Brasil registra 5,3% de desemprego e alcança recorde de 103,3 milhões de ocupados
Levantamento é realizado em cerca de 211 mil domicílios nos estados e no Distrito Federal

A taxa de desemprego no Brasil recuou para 5,3% no trimestre encerrado em julho, segundo dados divulgados pelo Instituto Brasileiro de Geografia e Estatística (IBGE). Esse é o menor índice registrado para um trimestre terminado em julho desde o início da série histórica da Pnad Contínua, em 2012.

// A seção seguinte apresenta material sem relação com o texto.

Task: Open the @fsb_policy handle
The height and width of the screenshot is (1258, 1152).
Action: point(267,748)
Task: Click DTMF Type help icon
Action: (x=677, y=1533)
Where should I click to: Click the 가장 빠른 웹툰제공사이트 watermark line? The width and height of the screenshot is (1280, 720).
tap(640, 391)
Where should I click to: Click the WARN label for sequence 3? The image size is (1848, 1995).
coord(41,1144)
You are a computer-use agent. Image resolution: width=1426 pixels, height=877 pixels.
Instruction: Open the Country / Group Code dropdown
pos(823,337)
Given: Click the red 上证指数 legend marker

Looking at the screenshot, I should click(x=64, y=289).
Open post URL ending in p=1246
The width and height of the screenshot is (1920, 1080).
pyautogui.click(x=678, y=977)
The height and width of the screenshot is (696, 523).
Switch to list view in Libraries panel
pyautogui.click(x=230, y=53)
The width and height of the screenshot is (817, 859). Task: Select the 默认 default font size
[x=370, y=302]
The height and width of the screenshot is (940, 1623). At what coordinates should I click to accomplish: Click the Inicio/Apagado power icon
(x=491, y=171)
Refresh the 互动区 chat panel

No trimestre encerrado em abril, a taxa era de 5,8%. Já no mesmo período do ano passado, o índice havia ficado em 5,6%. O número de pessoas ocupadas também atingiu um novo recorde: 103,3 milhões de trabalhadores. Entre os empregados com carteira assinada, o contingente chegou a 39,4 milhões.
Por outro lado, o número de trabalhadores sem carteira assinada alcançou 13,8 milhões, aumento de 3,6% em relação ao trimestre anterior. O crescimento representa 477 mil pessoas a mais. O contingente de pessoas desocupadas ficou em 5,8 milhões, uma redução de 503 mil trabalhadores.
Informalidade
Apesar da queda do desemprego, a taxa de informalidade apresentou leve alta. O índice passou de 37,2% no trimestre anterior para 37,5% no período encerrado em julho. O IBGE considera informais os trabalhadores sem carteira assinada, além de autônomos e empregadores que não possuem CNPJ.
Esses trabalhadores não contam com férias, 13º salário e seguro-desemprego. A população desalentada, formada por pessoas que desistiram de procurar emprego por acreditarem que não conseguiriam uma vaga, somou 2,3 milhões. O número representa uma queda de 9,7% em relação ao trimestre anterior.
Série histórica
O rendimento médio do trabalhador ficou em R$ 3.762, recuo de 0,7% na comparação com o trimestre encerrado em abril. Vale destacar que, para o IBGE, é considerada desocupada uma pessoa que não está trabalhando, mas procurou efetivamente uma vaga nos 30 dias anteriores à pesquisa.
O levantamento é realizado em cerca de 211 mil domicílios nos estados e no Distrito Federal. A menor taxa de desemprego da série histórica foi de 5,1%, registrada no último trimestre de 2025. Já o maior índice, de 14,9%, ocorreu nos trimestres encerrados em setembro de 2020, durante a pandemia.